— Start of Provided passage —

12 July 2018

Munich. Fabio Viale.

Exhibition at Glyptothek Museum in Munich from 12 July to 30 September 2018
This is a monumental project which will also extend into the Königsplatz of Munich in front of the museum, where a work of contemporary art will be installed for the very first time: namely the Laocoön.
 
The Laocoön by Fabio Viale
The Laocoön
It was specifically conceived by the artist for the Munich square, and is the result of a creative process lasting over one year. In Viale’s characteristic style, it is the perfect synthesis of the retrieval of masterpieces of the past, updated via a semantic swerve, and of his tattooed marbles
The body of the Laocoön is tattooed with images in colour representing scenes from Dante’s Inferno, in line with the interpretation in the painting by Giovanni di Modena conserved in the church of San Petronio in Bologna, reinforcing the manic quality of Fabio Viale’s sculptural rendering and the need to establish universal cultural connections.

— End of Provided passage —

*Problems:*
1. Rewrite the portion of the exhibition description between "The Laocoön by Fabio" and "universal cultural connections.", inclusive, putting "tattooed sculptures" in place of "tattooed marbles".
2. Render the lines of the listing between the one holding "1211x840 pixels. Task: Click" and the one holding "[x=132, y=277]", inclusive, as a numbered list, omitting any blank lines.
The exhibition description and the listing come from unrelated sources.

— Start of Information given —

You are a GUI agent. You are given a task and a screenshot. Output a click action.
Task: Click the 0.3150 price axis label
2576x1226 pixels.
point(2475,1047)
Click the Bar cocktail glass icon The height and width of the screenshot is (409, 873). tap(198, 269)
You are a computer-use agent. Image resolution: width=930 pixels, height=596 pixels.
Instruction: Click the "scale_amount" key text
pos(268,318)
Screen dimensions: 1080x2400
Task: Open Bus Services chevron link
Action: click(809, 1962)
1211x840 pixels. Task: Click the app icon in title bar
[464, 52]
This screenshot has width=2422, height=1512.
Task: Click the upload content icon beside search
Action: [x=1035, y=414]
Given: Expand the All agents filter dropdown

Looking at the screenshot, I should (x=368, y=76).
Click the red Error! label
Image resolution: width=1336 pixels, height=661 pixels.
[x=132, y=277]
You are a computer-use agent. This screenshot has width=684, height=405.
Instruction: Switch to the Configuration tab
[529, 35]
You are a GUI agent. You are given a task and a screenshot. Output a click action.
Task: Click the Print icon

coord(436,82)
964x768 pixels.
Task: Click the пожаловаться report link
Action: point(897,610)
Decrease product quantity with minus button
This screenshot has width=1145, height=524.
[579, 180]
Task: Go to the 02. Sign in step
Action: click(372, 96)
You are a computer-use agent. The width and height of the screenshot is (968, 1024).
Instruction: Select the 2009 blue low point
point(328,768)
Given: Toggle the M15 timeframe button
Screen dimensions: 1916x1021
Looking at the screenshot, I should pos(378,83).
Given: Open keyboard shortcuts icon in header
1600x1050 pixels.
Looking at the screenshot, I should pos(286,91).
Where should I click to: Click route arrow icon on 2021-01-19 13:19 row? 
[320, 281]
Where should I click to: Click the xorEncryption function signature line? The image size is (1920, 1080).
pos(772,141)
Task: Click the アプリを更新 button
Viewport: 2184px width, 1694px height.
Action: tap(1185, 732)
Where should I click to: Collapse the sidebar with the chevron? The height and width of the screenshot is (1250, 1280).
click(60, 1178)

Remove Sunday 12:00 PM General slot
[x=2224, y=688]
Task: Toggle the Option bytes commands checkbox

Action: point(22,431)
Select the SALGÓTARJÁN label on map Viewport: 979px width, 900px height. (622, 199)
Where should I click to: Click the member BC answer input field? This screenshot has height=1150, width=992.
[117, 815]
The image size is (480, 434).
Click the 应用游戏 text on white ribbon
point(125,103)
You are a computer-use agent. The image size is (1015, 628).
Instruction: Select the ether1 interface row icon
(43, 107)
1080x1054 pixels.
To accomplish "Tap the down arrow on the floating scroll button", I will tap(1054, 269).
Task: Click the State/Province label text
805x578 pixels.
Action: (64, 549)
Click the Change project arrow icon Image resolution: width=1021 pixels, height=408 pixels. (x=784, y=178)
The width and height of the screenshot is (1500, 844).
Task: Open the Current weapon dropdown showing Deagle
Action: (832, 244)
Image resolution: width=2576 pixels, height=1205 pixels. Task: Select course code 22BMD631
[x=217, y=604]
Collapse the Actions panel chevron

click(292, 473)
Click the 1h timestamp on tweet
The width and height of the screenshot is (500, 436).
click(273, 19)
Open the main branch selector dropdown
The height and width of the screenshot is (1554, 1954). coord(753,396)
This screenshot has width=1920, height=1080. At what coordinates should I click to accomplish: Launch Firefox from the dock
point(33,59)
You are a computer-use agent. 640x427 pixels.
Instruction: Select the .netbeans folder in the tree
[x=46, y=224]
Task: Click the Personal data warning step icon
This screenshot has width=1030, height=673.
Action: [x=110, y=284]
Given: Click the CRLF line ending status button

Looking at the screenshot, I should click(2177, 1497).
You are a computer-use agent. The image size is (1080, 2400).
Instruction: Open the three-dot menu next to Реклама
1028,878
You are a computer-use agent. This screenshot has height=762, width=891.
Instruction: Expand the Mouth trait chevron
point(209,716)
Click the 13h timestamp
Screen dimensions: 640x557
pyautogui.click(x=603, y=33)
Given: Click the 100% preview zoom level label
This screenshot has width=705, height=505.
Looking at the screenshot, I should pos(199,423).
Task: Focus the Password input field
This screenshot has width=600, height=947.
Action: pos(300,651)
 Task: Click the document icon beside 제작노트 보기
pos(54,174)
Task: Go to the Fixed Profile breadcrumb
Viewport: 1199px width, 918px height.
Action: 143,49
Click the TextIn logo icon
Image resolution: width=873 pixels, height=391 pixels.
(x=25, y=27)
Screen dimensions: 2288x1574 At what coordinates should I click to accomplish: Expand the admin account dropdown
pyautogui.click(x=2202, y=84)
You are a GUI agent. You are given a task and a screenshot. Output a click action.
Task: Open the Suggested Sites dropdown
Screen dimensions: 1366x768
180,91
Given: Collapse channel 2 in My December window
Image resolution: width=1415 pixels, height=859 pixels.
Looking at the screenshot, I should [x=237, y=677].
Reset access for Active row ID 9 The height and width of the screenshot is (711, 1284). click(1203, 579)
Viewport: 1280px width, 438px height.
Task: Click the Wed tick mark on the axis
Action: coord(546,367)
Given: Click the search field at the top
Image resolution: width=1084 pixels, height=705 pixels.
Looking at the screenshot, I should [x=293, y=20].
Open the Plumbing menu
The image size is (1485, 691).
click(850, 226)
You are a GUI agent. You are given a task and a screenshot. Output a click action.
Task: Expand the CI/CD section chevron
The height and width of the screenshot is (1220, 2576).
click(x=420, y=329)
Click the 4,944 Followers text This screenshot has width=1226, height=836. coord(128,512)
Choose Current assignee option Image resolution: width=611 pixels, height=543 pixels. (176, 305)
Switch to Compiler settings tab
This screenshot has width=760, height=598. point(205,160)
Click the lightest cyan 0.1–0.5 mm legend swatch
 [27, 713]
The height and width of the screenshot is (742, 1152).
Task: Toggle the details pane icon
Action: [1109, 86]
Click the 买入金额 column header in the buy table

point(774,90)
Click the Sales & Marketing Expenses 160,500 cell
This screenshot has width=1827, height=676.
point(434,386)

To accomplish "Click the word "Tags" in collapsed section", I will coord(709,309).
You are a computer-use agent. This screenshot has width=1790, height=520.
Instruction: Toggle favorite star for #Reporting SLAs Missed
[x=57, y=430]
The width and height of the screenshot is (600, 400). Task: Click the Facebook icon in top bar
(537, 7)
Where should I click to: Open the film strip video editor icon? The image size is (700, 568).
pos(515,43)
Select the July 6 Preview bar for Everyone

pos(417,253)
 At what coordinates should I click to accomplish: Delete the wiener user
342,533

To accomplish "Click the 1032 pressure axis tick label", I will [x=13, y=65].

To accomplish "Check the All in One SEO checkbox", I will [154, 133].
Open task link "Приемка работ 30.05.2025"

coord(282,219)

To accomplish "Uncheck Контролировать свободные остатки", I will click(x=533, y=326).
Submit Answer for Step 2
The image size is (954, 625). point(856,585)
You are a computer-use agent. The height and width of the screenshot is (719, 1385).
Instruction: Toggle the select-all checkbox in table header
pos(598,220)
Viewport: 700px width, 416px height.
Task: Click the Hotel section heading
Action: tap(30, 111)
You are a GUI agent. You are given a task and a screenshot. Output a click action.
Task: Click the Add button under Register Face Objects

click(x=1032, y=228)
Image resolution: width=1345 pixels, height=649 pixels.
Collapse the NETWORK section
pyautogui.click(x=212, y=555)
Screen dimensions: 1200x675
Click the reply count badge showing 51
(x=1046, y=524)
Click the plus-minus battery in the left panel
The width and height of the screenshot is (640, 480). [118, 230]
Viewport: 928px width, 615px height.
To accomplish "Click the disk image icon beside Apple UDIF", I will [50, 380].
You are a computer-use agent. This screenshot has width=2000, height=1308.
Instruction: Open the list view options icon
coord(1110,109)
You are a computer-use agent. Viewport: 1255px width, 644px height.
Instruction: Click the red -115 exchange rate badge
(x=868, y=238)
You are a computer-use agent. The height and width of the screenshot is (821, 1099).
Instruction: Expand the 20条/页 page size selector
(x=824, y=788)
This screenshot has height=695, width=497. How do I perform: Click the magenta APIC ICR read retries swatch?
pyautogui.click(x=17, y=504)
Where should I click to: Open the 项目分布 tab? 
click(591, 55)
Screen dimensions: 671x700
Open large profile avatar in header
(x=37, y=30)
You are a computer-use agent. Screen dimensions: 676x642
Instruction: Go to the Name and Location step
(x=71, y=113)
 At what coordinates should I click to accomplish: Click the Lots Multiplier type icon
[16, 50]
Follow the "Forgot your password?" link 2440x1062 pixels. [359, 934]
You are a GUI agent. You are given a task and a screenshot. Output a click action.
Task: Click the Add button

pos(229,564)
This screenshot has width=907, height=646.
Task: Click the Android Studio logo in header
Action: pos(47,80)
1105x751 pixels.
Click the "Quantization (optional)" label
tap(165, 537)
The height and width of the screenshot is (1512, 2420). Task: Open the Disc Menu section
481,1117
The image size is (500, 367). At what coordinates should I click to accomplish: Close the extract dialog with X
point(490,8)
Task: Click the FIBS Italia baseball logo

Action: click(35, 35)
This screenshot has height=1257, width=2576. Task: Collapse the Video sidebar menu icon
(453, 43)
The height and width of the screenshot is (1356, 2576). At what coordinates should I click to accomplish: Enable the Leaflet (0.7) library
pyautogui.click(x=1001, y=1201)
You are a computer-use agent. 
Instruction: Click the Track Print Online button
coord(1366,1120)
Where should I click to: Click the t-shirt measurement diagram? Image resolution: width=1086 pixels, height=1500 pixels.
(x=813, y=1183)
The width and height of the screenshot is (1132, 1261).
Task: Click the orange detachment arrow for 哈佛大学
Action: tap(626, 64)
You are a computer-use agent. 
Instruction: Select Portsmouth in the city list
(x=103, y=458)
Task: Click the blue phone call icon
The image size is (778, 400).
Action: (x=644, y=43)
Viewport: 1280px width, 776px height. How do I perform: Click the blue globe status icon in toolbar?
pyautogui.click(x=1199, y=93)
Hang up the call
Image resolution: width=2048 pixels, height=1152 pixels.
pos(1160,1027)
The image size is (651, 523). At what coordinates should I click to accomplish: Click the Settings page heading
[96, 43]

— End of Information given —

*Correct answers:*
1.
The Laocoön by Fabio Viale
The Laocoön
It was specifically conceived by the artist for the Munich square, and is the result of a creative process lasting over one year. In Viale’s characteristic style, it is the perfect synthesis of the retrieval of masterpieces of the past, updated via a semantic swerve, and of his tattooed sculptures
The body of the Laocoön is tattooed with images in colour representing scenes from Dante’s Inferno, in line with the interpretation in the painting by Giovanni di Modena conserved in the church of San Petronio in Bologna, reinforcing the manic quality of Fabio Viale’s sculptural rendering and the need to establish universal cultural connections.

2.
1. 1211x840 pixels. Task: Click the app icon in title bar
2. [464, 52]
3. This screenshot has width=2422, height=1512.
4. Task: Click the upload content icon beside search
5. Action: [x=1035, y=414]
6. Given: Expand the All agents filter dropdown
7. Looking at the screenshot, I should (x=368, y=76).
8. Click the red Error! label
9. Image resolution: width=1336 pixels, height=661 pixels.
10. [x=132, y=277]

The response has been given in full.